Good friend, neighbor and bandmate, Jay, brought this over on a whisky night I threw together for the guys a while back.

Wandering around a local liquor store, with his iPhone as a reference tool, he found a couple of solid reviews for this whisky.  Enough, anyway, to convince him to make the investment.  Well…it ended up being a long night, and by the end of it Jay had gotten pretty deep into this bottle, and unfortunately for him, he hasn’t been able to touch it since.  The last couple ounces are now in my cabinet, sans the dram in my glass which I am working on right now.

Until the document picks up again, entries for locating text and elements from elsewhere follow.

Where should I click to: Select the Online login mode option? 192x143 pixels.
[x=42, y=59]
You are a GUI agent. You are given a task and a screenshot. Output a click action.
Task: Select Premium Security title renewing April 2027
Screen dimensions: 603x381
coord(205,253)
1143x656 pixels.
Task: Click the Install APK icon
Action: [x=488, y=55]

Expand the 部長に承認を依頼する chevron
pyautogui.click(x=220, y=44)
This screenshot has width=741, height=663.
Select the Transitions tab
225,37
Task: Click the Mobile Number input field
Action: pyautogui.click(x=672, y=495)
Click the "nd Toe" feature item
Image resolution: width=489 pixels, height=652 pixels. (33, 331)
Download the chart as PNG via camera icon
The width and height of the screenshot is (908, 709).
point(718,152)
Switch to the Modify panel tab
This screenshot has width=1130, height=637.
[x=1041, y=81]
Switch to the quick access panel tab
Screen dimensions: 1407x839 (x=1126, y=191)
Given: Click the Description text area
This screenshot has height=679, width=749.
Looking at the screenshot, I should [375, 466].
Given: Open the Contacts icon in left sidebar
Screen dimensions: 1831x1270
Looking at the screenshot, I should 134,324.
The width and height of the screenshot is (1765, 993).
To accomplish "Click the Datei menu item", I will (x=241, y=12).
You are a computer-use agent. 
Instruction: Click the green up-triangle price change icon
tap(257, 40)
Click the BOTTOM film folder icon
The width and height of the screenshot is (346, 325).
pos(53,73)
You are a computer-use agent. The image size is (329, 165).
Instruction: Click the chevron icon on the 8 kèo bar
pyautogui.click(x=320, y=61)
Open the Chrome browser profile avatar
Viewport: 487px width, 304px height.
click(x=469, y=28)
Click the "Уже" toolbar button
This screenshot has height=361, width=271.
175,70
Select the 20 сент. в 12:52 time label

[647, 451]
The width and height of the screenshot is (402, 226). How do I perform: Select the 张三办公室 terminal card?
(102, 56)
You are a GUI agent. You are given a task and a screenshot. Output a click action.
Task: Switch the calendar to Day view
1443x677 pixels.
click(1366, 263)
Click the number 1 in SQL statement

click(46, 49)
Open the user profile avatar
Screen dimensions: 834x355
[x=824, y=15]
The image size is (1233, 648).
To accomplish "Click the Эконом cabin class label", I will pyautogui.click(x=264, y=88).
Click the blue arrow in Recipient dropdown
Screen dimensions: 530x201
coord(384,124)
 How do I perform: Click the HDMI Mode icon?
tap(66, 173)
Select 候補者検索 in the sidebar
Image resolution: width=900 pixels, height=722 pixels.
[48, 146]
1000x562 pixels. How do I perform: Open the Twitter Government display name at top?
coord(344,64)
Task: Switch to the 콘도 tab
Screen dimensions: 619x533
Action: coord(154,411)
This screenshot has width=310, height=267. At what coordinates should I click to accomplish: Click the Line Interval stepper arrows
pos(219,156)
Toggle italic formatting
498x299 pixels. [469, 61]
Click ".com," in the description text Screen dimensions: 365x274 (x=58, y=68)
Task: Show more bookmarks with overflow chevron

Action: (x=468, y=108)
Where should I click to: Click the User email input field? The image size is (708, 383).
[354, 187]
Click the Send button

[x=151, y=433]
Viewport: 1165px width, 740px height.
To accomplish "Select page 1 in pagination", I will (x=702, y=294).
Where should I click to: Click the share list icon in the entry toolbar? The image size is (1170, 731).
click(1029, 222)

Though I was pleasantly surprised that night, I must concede a less than pure palate when I first tasted it.  Not only had I been sipping a myriad of whiskies, I had most recently been enjoying a glass of Laphroaig and a Cojiba.  My tastebuds were already singing loud and long before I even got to this whisky.

It was truly a pleasant surprise to open the bottle this eve and be reminded of why I enjoyed this.  Light, not overly complex, yet smooth and enjoyable.  Good beginner’s whisky.

On the nose it is easy to pick out individual notes.  Something bittersweet like maybe grannysmith apples first.  Some oak, buttery caramel, malt and sweet hay.  A bit grassy and herbal.  Puts me in an autumn frame of mind.

On the palate it arrives with a bit of heat, but quickly mellows into flavors of distant maltiness, oak and prairie grasses.  The sweetness is much more prevalent on the nose than the palate, though you still get a green fruitiness on the tongue.  There is an herbal note, somewhat akin to a good sauvignon blanc, that often defines the Lowland whiskies, which seems uncharacteristically tame in this whisky.

It is a rather thin dram, not much in the way of coat-your-mouth-goodness, with a medium finish.  Last note to fade is a nutty oakiness.

My second impression of this bottle was almost as good as the first.  Nothing I would rave about, but a bottle I would have no problem paying for.  One of the better young Lowland whiskies I’ve met to date.

Final note:  Apparently being a part of Diageo’s enormous stable means only about 10% of Glenkinchie’s production is bottled as single malt.  The other 90% ends up in blends.  A shame really.